Inquérito civil mira ex-gestor e empresa por supostas irregularidades em contratos de locação de veículos que somam indícios de dano ao patrimônio público.

O Ministério Público de Pernambuco (MPPE), por meio da 2ª Promotoria de Justiça de Timbaúba, instaurou um inquérito civil para apurar graves suspeitas de corrupção e má gestão na Prefeitura de Ferreiros.
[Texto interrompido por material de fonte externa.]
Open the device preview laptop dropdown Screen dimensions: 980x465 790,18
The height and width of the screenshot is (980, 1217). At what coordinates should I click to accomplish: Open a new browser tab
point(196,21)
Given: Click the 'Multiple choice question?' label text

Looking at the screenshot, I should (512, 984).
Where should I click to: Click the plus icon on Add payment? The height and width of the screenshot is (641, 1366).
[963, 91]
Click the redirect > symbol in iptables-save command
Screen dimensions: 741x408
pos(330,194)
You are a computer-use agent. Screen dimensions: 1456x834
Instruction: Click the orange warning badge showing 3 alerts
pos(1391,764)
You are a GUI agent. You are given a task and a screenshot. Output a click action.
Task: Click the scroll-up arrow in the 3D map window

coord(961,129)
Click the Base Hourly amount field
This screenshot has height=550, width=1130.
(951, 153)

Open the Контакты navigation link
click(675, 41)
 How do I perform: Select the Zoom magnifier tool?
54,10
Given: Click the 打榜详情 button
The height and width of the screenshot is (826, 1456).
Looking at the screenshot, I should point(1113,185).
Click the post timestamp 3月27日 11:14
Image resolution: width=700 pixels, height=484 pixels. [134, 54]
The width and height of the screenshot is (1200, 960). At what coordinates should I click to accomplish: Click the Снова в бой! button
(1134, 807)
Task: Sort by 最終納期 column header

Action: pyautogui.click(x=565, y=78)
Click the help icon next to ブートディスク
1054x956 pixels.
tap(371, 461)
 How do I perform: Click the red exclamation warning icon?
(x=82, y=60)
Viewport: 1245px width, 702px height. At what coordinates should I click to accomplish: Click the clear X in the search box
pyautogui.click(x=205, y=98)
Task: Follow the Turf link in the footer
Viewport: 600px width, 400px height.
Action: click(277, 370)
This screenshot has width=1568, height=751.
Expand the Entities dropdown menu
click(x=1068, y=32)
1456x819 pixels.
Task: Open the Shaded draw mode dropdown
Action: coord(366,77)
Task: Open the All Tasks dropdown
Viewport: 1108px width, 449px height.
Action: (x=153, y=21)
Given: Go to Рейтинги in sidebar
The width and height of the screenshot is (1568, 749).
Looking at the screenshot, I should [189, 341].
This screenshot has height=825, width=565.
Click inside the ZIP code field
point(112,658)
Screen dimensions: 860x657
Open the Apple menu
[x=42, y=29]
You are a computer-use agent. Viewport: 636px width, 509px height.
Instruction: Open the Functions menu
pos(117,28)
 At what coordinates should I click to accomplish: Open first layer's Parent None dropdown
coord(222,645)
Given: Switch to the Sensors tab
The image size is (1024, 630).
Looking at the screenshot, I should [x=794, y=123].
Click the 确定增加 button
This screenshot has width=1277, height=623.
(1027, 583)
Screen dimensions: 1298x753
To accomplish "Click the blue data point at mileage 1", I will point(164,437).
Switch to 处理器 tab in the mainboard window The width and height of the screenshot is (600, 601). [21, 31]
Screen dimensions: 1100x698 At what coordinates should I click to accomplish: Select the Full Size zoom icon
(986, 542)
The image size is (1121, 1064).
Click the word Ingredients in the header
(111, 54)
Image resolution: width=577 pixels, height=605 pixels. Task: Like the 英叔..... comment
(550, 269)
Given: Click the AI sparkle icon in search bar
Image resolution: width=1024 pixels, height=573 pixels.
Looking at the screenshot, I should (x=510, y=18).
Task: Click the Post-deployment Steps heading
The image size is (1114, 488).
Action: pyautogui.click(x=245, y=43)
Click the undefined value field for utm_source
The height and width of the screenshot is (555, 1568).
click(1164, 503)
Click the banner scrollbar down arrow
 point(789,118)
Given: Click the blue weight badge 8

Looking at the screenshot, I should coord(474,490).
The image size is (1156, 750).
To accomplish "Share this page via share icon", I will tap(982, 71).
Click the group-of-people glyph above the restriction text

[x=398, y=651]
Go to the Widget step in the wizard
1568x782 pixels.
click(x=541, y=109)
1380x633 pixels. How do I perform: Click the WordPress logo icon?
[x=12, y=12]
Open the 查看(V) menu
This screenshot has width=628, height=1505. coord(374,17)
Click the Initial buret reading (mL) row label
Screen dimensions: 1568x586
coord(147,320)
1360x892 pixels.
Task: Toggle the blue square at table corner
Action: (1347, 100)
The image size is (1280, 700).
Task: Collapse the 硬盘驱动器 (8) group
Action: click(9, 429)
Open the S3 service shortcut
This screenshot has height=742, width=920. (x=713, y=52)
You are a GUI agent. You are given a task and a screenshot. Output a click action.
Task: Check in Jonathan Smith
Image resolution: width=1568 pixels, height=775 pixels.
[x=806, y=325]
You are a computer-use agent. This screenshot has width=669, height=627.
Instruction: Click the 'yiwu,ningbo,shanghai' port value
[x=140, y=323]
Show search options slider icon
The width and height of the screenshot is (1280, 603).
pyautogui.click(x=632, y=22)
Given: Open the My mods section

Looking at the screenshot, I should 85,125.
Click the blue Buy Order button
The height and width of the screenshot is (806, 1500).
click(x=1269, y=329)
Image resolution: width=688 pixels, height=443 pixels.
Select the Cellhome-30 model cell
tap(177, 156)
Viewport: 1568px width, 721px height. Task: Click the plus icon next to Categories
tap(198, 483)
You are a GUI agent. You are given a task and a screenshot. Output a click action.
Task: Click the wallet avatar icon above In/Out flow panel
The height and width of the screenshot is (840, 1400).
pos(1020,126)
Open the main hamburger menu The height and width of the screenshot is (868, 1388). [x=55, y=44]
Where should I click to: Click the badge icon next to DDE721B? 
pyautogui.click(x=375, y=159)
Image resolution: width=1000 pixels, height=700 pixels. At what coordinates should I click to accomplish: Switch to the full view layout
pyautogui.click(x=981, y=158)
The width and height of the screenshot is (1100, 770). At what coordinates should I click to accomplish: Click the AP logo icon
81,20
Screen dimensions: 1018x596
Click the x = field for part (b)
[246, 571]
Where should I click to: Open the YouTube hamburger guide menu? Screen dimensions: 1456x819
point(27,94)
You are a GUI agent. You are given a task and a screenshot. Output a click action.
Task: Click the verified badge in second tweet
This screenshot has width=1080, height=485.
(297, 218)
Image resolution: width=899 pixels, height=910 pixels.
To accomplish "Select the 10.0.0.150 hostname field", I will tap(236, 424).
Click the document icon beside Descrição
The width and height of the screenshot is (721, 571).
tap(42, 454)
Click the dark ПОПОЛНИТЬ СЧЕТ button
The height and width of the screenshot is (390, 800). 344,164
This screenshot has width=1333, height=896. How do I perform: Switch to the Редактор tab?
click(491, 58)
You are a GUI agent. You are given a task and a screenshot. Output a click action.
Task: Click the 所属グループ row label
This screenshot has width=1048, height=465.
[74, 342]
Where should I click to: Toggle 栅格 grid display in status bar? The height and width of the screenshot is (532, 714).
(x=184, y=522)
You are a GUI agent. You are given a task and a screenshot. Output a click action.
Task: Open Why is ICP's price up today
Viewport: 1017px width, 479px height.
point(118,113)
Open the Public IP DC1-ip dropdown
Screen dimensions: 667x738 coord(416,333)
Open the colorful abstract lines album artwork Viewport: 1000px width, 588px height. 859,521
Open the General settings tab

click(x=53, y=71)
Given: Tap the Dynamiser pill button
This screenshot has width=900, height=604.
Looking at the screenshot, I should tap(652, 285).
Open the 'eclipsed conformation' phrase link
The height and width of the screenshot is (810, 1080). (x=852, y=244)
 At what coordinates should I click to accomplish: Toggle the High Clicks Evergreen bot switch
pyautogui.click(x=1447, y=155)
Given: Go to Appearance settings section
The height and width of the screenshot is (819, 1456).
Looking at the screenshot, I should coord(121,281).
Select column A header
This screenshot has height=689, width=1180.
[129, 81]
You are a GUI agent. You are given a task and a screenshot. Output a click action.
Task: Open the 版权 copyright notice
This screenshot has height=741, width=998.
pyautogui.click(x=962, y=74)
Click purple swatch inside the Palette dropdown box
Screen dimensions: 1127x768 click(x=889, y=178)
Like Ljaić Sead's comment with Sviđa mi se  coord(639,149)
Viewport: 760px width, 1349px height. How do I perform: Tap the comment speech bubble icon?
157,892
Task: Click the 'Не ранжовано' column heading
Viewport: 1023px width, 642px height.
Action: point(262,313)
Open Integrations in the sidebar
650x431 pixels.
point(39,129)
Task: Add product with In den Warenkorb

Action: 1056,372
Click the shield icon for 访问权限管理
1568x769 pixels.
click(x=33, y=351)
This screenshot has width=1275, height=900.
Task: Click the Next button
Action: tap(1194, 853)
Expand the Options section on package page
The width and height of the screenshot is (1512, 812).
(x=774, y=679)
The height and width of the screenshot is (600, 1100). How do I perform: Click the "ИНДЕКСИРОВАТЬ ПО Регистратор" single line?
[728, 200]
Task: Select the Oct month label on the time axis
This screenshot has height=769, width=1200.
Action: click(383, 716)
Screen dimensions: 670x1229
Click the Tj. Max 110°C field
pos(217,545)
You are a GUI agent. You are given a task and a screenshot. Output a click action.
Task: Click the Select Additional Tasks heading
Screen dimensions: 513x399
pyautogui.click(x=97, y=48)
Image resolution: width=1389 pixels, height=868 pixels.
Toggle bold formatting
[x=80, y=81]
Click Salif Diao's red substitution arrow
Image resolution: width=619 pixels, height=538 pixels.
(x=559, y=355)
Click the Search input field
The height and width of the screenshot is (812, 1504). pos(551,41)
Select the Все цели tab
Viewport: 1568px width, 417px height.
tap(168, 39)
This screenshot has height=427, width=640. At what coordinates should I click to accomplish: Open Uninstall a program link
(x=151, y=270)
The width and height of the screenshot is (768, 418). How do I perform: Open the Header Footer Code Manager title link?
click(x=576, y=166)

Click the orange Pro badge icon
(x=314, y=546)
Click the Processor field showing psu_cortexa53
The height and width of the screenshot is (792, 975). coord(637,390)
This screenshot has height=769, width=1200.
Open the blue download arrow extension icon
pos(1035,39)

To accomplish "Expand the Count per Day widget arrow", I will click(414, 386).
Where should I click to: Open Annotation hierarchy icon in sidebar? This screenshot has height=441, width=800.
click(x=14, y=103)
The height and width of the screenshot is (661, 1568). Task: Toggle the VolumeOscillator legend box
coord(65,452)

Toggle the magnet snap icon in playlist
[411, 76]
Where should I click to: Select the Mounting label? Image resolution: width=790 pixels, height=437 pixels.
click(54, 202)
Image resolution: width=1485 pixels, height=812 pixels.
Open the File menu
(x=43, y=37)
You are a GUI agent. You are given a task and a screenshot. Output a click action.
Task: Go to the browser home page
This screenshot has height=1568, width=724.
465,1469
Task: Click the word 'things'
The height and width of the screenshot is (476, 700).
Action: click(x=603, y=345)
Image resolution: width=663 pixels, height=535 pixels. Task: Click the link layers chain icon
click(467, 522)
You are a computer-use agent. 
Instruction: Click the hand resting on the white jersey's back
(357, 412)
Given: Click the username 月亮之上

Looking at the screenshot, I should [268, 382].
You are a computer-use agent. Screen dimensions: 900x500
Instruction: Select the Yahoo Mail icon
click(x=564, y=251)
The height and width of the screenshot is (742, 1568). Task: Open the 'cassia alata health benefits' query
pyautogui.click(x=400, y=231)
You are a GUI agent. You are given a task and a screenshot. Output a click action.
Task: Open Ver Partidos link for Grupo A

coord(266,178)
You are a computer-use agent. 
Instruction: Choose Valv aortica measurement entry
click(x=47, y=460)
A investigação foca em contratos de locação de veículos realizados durante o exercício de 2020, apontando desde o uso indevido de carros de luxo até o superfaturamento de serviços.

A portaria, publicada no Diário Oficial desta quarta-feira (11), foi motivada por uma representação do Ministério Público de Contas (MPCO) e baseada em auditorias do Tribunal de Contas do Estado (TCE-PE).

Os três pilares da investigação

O promotor Helmer Rodrigues Alves detalhou os pontos centrais que podem configurar atos de improbidade administrativa e crimes contra a administração pública:

Carro de luxo sob suspeita: O MPPE investiga um possível desvio de finalidade na locação de um veículo de luxo. O objetivo é descobrir se o carro foi usado para fins públicos ou particulares, além de checar a legalidade do contrato.

Superfaturamento: Há indícios de prejuízo aos cofres públicos em contratos firmados com a empresa Konex Comércio & Serviços Ltda ME. A Promotoria quer entender como os preços foram calculados e se eram compatíveis com o mercado.

Contratos prorrogados ilegalmente: A investigação aponta uma suposta fraude à licitação por meio da extensão irregular de prazos contratuais, sem a devida comprovação de vantagem para o município.

Ex-prefeito e empresa são notificados

O principal nome citado no inquérito é o de Bruno Japhet da Matta Albuquerque, gestor à época dos fatos. Além dele, outros agentes públicos e a empresa Konex foram notificados para prestar esclarecimentos no prazo de 15 dias.

O Ministério Público exigiu que a atual gestão da Prefeitura de Ferreiros envie cópias completas dos processos de locação, incluindo:

notas de empenho e comprovantes de pagamento.

Diários de bordo e relatórios de viagens para comprovar o uso dos veículos.

Justificativas técnicas para a escolha de modelos de luxo.

Prazo e consequências

O inquérito tem prazo inicial de um ano para ser concluído. Caso as irregularidades sejam confirmadas, os envolvidos podem responder judicialmente, enfrentando sanções que incluem a devolução dos valores desviados, multas e a suspensão dos direitos políticos.